** Opening DATA EXCERPTS block **

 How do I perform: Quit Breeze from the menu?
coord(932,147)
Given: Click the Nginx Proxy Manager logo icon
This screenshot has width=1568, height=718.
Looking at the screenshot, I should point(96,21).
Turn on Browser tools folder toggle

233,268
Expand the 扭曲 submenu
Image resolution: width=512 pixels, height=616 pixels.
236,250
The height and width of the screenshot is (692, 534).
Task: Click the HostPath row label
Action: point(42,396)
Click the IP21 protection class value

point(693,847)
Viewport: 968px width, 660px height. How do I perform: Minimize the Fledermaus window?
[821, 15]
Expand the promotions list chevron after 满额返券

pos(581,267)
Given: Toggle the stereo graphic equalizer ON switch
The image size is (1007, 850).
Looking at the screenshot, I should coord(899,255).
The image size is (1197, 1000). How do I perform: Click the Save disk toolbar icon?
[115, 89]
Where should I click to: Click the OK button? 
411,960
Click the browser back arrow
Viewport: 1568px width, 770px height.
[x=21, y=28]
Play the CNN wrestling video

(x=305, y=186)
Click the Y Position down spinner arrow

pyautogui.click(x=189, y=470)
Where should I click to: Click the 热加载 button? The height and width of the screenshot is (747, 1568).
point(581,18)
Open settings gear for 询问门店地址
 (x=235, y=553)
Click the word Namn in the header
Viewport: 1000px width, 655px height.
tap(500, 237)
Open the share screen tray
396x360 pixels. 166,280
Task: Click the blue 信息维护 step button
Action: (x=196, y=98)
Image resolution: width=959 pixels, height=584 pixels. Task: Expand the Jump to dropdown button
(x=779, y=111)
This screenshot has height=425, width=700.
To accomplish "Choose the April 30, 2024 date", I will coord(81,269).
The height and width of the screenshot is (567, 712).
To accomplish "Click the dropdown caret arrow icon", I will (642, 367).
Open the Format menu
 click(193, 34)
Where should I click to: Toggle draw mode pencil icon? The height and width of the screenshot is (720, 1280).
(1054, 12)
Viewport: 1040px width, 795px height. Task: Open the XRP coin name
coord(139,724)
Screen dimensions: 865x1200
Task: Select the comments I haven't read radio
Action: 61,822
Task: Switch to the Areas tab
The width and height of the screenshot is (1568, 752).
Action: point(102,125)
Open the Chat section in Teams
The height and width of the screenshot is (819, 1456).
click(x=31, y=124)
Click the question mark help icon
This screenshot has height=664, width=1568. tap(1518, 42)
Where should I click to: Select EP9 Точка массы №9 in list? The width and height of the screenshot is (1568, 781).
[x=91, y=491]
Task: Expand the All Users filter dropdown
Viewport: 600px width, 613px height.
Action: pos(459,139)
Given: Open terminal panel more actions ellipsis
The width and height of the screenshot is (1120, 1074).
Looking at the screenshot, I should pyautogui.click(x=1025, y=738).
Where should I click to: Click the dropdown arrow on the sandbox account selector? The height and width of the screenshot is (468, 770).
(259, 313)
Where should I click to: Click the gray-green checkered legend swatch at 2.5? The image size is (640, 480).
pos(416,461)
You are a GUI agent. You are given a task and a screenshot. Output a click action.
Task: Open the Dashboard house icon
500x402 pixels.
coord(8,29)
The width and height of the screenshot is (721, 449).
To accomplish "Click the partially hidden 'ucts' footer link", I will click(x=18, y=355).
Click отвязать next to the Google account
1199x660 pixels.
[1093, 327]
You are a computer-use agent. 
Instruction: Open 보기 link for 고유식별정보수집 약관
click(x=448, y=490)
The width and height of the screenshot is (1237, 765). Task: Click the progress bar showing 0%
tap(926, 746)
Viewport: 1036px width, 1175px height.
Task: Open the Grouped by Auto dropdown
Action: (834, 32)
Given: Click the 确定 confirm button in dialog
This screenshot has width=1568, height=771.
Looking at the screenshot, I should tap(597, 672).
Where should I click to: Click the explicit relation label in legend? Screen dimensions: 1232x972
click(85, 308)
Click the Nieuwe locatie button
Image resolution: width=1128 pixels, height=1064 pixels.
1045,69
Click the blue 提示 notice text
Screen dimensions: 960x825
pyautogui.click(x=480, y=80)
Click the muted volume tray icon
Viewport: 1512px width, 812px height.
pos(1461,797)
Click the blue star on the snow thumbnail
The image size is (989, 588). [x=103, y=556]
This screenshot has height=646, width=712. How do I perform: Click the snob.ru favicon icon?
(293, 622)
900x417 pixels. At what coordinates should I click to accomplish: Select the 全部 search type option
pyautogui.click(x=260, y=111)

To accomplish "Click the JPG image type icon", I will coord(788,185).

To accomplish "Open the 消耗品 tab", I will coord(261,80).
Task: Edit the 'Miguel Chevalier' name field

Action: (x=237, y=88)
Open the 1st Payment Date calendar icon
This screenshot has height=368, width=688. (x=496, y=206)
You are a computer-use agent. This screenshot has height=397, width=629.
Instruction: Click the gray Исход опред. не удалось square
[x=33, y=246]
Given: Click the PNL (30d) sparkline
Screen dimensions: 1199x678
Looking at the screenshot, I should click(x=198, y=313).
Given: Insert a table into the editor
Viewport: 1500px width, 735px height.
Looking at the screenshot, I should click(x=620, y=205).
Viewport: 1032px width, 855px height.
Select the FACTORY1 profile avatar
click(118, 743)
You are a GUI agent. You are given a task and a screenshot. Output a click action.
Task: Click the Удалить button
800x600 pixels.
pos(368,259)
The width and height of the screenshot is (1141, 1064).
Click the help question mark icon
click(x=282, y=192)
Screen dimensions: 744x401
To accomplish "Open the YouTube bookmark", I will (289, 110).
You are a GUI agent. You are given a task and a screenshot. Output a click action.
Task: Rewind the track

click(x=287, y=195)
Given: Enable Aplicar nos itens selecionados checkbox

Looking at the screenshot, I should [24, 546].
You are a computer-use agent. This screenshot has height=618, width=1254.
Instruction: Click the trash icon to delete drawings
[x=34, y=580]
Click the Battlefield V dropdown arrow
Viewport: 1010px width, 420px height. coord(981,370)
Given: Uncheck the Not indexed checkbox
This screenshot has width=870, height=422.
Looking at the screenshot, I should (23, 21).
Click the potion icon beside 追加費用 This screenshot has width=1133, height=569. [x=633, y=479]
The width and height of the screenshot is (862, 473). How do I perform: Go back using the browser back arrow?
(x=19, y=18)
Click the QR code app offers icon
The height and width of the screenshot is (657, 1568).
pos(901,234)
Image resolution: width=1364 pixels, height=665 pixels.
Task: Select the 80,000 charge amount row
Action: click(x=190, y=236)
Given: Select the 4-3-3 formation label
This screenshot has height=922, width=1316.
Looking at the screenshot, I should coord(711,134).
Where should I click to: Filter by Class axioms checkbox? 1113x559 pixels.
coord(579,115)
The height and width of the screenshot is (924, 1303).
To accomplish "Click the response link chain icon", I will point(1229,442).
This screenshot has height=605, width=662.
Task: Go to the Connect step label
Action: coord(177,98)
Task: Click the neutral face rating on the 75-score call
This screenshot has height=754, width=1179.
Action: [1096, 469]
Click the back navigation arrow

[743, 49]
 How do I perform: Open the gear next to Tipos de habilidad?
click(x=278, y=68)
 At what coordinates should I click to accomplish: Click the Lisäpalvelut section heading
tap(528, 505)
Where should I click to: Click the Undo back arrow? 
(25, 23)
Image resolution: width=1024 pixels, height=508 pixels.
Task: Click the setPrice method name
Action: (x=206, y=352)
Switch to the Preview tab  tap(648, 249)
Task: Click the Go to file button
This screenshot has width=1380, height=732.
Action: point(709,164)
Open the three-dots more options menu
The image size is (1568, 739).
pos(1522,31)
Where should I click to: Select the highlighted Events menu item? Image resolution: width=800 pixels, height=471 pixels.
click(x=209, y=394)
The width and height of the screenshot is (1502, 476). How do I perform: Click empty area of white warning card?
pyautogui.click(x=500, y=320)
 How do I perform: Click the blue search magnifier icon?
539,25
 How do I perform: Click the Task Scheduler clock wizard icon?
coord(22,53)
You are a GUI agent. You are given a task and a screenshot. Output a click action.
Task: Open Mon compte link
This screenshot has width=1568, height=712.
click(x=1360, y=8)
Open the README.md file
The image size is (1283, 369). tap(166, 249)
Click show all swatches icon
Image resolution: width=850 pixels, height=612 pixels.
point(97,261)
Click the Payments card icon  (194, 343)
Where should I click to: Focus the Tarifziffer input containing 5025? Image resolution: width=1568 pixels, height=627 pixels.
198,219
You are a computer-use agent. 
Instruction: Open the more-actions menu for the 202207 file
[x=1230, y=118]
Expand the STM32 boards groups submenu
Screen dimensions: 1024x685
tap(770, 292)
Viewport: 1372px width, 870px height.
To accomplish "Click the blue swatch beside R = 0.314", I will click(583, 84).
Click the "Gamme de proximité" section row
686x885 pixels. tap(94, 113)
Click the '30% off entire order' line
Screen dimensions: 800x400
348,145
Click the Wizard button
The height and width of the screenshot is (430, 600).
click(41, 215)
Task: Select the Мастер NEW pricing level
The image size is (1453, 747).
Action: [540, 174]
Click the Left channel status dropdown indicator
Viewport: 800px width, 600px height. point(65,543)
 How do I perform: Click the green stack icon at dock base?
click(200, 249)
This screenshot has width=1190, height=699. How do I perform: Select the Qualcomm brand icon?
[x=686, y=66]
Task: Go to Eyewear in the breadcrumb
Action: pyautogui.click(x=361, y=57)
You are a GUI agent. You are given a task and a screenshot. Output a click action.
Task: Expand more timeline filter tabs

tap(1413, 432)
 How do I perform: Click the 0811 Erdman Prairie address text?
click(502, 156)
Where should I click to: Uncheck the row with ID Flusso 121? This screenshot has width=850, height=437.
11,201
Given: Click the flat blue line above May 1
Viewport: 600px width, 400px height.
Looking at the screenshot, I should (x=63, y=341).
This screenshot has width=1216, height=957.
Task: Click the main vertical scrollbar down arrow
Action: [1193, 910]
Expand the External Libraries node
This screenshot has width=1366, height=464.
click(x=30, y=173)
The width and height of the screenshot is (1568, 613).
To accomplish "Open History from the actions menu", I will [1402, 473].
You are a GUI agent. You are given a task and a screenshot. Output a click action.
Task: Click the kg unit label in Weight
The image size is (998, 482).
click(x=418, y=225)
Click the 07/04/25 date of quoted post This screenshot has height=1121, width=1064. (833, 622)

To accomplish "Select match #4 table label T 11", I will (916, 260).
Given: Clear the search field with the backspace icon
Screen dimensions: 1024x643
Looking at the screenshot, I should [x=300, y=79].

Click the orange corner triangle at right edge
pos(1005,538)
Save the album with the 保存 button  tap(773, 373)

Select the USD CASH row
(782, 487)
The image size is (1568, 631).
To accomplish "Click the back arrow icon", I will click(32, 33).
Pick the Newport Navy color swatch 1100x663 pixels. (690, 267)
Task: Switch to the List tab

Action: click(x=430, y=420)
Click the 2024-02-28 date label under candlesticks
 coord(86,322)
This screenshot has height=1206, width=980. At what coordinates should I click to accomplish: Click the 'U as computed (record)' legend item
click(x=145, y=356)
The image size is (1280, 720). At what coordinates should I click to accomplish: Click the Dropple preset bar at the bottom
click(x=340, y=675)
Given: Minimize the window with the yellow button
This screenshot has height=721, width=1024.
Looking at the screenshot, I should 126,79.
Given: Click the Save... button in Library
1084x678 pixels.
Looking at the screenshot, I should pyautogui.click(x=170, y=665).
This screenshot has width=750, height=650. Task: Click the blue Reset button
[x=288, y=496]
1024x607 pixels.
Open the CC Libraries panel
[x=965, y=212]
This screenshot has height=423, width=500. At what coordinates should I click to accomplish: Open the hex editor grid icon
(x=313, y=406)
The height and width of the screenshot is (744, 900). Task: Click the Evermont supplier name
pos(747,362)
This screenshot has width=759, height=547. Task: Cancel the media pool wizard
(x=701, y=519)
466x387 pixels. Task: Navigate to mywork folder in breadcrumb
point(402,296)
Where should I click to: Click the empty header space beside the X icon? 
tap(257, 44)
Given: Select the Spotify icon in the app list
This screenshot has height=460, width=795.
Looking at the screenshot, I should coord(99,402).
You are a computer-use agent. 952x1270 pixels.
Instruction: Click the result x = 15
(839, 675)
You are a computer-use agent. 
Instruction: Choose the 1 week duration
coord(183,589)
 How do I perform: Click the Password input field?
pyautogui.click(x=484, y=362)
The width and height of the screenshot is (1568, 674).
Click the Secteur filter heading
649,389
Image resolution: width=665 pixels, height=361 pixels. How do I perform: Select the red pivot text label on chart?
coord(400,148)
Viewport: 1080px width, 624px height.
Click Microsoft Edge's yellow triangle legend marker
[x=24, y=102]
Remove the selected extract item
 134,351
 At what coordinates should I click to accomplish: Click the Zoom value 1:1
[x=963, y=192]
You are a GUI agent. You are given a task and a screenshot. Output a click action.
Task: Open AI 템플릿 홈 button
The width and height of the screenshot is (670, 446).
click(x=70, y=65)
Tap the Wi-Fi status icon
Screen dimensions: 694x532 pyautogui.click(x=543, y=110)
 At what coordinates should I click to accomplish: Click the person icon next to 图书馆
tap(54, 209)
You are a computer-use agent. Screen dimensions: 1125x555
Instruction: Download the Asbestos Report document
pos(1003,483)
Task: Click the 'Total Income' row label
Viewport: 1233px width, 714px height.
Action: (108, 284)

** Closing DATA EXCERPTS block **

**WORK TO COMPLETE**
From the line that has "The image size is (998, 482)." through the line that has "Given: Minimize the", copy every line exactly as it appears above, and leave out all others.

**ANSWER SECTION**
The image size is (998, 482).
click(x=418, y=225)
Click the 07/04/25 date of quoted post This screenshot has height=1121, width=1064. (833, 622)

To accomplish "Select match #4 table label T 11", I will (916, 260).
Given: Clear the search field with the backspace icon
Screen dimensions: 1024x643
Looking at the screenshot, I should [x=300, y=79].

Click the orange corner triangle at right edge
pos(1005,538)
Save the album with the 保存 button  tap(773, 373)

Select the USD CASH row
(782, 487)
The image size is (1568, 631).
To accomplish "Click the back arrow icon", I will click(32, 33).
Pick the Newport Navy color swatch 1100x663 pixels. (690, 267)
Task: Switch to the List tab

Action: click(x=430, y=420)
Click the 2024-02-28 date label under candlesticks
 coord(86,322)
This screenshot has height=1206, width=980. At what coordinates should I click to accomplish: Click the 'U as computed (record)' legend item
click(x=145, y=356)
The image size is (1280, 720). At what coordinates should I click to accomplish: Click the Dropple preset bar at the bottom
click(x=340, y=675)
Given: Minimize the window with the yellow button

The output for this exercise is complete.